| Exercise |
The answer is every line of the records that holds the word "with", copied in full.

Excerpts from a dataset
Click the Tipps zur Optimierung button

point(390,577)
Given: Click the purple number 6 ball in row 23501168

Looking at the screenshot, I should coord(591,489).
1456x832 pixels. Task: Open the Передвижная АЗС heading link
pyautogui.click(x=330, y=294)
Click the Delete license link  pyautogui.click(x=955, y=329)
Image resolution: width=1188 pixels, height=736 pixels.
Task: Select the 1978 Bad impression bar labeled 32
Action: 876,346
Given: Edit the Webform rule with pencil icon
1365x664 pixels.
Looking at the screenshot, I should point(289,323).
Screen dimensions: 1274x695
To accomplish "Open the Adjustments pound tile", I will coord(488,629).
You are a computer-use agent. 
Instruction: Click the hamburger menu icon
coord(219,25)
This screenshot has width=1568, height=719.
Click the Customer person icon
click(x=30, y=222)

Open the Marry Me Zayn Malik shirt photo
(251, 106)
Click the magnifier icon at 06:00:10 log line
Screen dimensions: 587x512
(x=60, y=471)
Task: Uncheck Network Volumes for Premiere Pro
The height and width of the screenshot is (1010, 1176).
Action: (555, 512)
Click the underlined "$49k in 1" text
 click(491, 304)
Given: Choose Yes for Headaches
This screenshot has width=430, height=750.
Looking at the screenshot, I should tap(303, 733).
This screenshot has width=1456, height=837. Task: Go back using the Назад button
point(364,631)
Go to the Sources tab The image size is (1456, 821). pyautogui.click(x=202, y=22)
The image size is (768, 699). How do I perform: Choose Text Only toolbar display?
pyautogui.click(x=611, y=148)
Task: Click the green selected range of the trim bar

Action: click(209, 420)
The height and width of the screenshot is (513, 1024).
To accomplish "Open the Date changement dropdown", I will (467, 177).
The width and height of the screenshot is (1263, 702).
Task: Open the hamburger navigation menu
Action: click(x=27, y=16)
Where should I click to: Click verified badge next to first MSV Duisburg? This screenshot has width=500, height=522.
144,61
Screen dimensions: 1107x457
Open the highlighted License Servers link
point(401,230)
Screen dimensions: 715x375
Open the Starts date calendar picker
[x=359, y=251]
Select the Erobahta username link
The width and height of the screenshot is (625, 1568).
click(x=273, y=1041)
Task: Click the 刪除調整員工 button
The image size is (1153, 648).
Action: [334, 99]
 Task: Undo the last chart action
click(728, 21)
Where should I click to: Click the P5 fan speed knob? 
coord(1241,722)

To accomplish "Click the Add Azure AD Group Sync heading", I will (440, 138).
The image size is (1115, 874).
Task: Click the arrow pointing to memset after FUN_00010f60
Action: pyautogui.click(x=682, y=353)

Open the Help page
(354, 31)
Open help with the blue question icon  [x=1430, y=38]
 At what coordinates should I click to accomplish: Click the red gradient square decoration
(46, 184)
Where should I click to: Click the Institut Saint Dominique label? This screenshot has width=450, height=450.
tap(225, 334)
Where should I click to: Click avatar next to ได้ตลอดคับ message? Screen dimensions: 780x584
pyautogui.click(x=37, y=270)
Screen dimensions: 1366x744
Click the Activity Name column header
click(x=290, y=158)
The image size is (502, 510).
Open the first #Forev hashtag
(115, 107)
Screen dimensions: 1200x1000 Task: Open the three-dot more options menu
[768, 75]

| Answer for the task |
Given: Edit the Webform rule with pencil icon
Open help with the blue question icon  [x=1430, y=38]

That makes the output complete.